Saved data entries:
"""
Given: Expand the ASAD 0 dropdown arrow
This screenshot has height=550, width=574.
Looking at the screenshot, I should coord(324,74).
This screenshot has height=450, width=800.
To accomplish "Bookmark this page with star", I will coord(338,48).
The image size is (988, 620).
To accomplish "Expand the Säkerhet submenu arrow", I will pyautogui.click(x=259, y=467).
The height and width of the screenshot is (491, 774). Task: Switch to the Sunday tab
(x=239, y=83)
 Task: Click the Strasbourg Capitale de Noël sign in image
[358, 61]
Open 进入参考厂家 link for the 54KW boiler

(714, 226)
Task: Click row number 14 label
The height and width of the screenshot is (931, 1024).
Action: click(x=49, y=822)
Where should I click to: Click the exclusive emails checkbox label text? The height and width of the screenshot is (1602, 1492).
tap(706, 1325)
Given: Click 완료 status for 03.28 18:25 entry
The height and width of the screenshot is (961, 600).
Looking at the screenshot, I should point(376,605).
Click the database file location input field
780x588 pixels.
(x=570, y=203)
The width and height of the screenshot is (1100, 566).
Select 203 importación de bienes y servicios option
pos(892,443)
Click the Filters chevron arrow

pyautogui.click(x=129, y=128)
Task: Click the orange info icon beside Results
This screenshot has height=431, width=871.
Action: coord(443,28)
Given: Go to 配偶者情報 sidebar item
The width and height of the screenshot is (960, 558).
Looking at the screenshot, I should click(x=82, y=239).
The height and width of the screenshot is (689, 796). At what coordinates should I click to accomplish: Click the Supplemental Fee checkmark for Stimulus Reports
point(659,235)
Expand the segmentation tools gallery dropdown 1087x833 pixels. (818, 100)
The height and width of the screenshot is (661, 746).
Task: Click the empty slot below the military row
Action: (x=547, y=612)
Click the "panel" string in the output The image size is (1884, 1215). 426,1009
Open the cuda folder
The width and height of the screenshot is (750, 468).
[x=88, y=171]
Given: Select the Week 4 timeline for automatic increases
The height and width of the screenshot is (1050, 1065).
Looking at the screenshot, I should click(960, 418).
"""
* _Task objective_:
From top to bottom, repeat the data above without alteration.

* _Exercise response_:
Given: Expand the ASAD 0 dropdown arrow
This screenshot has height=550, width=574.
Looking at the screenshot, I should coord(324,74).
This screenshot has height=450, width=800.
To accomplish "Bookmark this page with star", I will coord(338,48).
The image size is (988, 620).
To accomplish "Expand the Säkerhet submenu arrow", I will pyautogui.click(x=259, y=467).
The height and width of the screenshot is (491, 774). Task: Switch to the Sunday tab
(x=239, y=83)
 Task: Click the Strasbourg Capitale de Noël sign in image
[358, 61]
Open 进入参考厂家 link for the 54KW boiler

(714, 226)
Task: Click row number 14 label
The height and width of the screenshot is (931, 1024).
Action: click(x=49, y=822)
Where should I click to: Click the exclusive emails checkbox label text? The height and width of the screenshot is (1602, 1492).
tap(706, 1325)
Given: Click 완료 status for 03.28 18:25 entry
The height and width of the screenshot is (961, 600).
Looking at the screenshot, I should point(376,605).
Click the database file location input field
780x588 pixels.
(x=570, y=203)
The width and height of the screenshot is (1100, 566).
Select 203 importación de bienes y servicios option
pos(892,443)
Click the Filters chevron arrow

pyautogui.click(x=129, y=128)
Task: Click the orange info icon beside Results
This screenshot has height=431, width=871.
Action: coord(443,28)
Given: Go to 配偶者情報 sidebar item
The width and height of the screenshot is (960, 558).
Looking at the screenshot, I should click(x=82, y=239).
The height and width of the screenshot is (689, 796). At what coordinates should I click to accomplish: Click the Supplemental Fee checkmark for Stimulus Reports
point(659,235)
Expand the segmentation tools gallery dropdown 1087x833 pixels. (818, 100)
The height and width of the screenshot is (661, 746).
Task: Click the empty slot below the military row
Action: (x=547, y=612)
Click the "panel" string in the output The image size is (1884, 1215). 426,1009
Open the cuda folder
The width and height of the screenshot is (750, 468).
[x=88, y=171]
Given: Select the Week 4 timeline for automatic increases
The height and width of the screenshot is (1050, 1065).
Looking at the screenshot, I should click(960, 418).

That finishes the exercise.